What is Slacklining?
Slacklining is a relatively new sport or physical activity performed on nylon webbing, secured between two anchor points, usually trees, rocks or any artificial anchor point depending on the location where this activity is practiced. Slacklining can be performed outdoors or indoors.
Slacklining is similar to tightrope walking; however, the main difference is that the latter is performed with a wire or rope anchored very rigidly, instead of the dynamic experience that a slackline offers.
There are many variations of slacklining depending on different variables such as: style, materials used in the webbing, tension applied, altitude where it is located, setting, etc.
Slacklines are 1-inch or 2-inch wide and while the later allows more balance, especially for new adepts, the 1-inch slackline is usually preferred by advanced slackliners. Nowadays, there are different companies that manufacture slacklines and so there are different kinds of slacklines for different styles. However, it is also possible to create your own slackline by getting some mountain equipment such as carabiners, lines, ratchets, etc.
Benefits of Slacklining
These are some of the benefits of practicing slacklining:
- Improves core balance
- Improves mental concentration
- Improves smoothness of motion
- Enhances agility
- Enhances strength
What is a Slackline?
A Slackline consists of webbing made of a resistant material, usually polyester but also nylon. Polyester webbing or similar materials are more rigid, while the nylon slackline is more dynamic and provides more flexibility for tricks and feats. Beginners often get a 2-inch slackline set which is easier for balance and tricks, while advanced slackliners usually get a 1-inch slackline set which is better for highlining and walking long distances.

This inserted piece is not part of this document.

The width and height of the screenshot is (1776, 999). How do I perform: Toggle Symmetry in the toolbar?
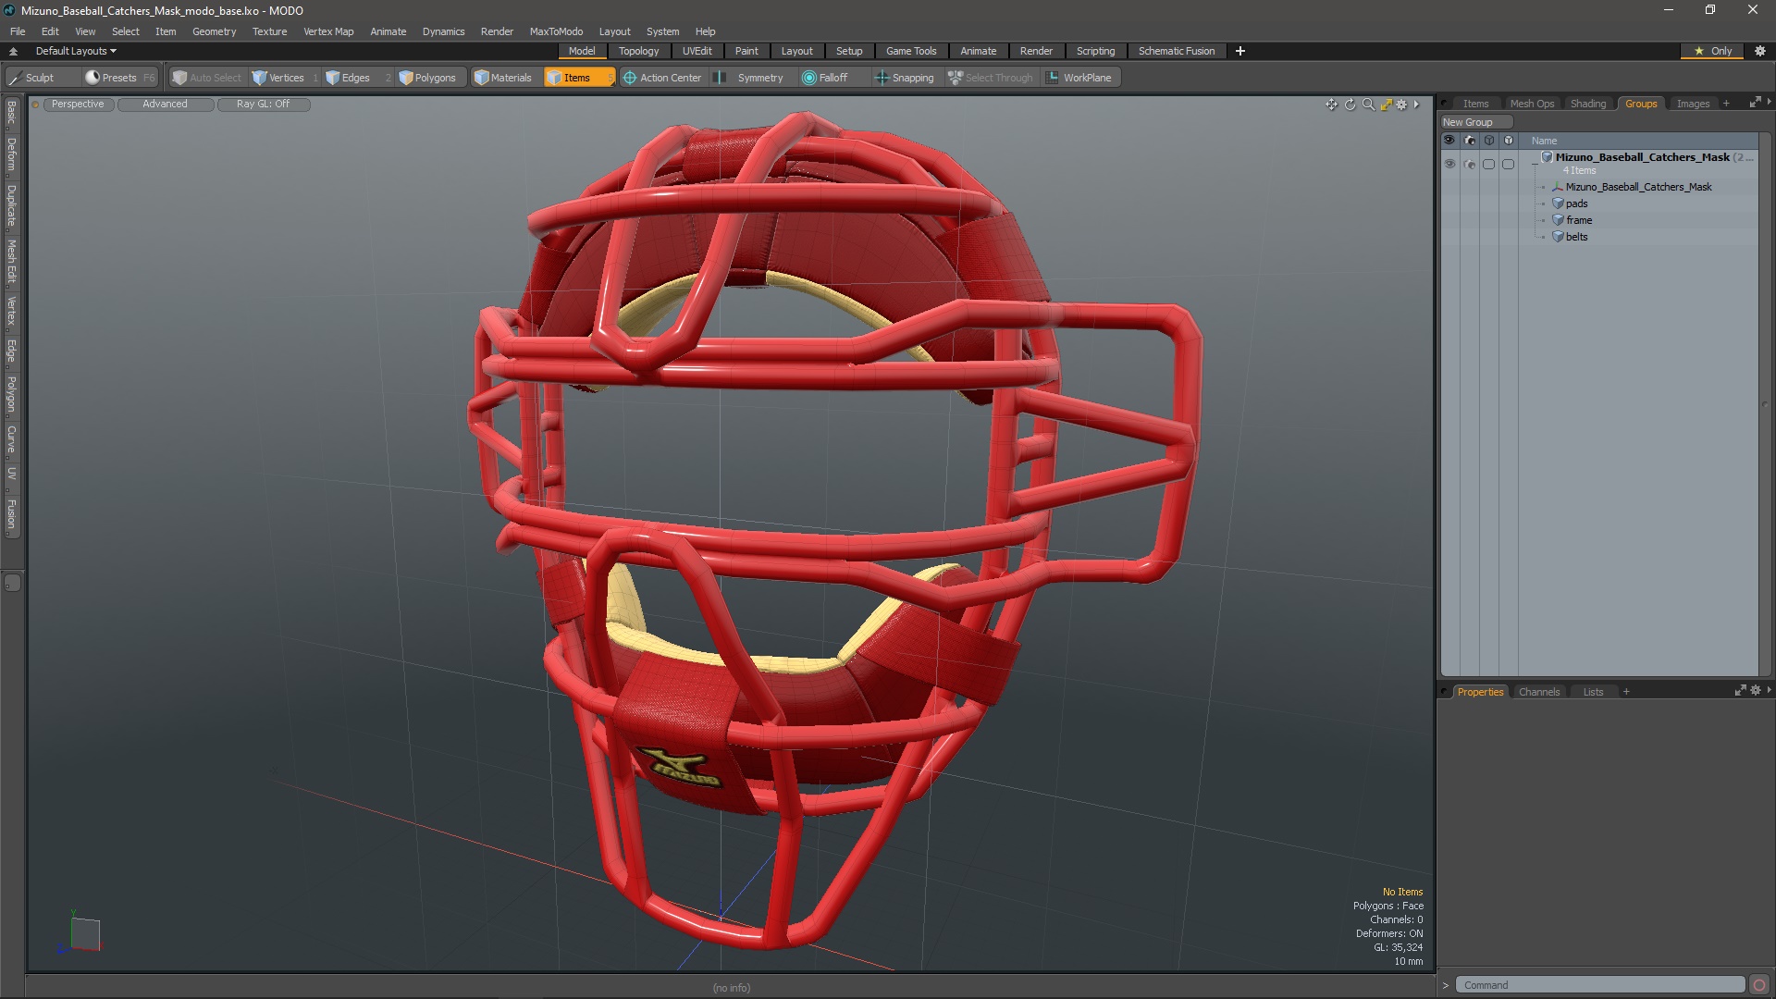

Today there are several kinds of slacklines and many companies have created a 2-piece set, which makes things much easier, and provides different kinds of materials, such as nylon or polyester webbing, for different styles of slacklining.
However, many slackliners continue to build their own slacklines based on ordinary climbing gear, knots and carabiner pulley systems; the result is a hybrid of a trampoline and a tightrope.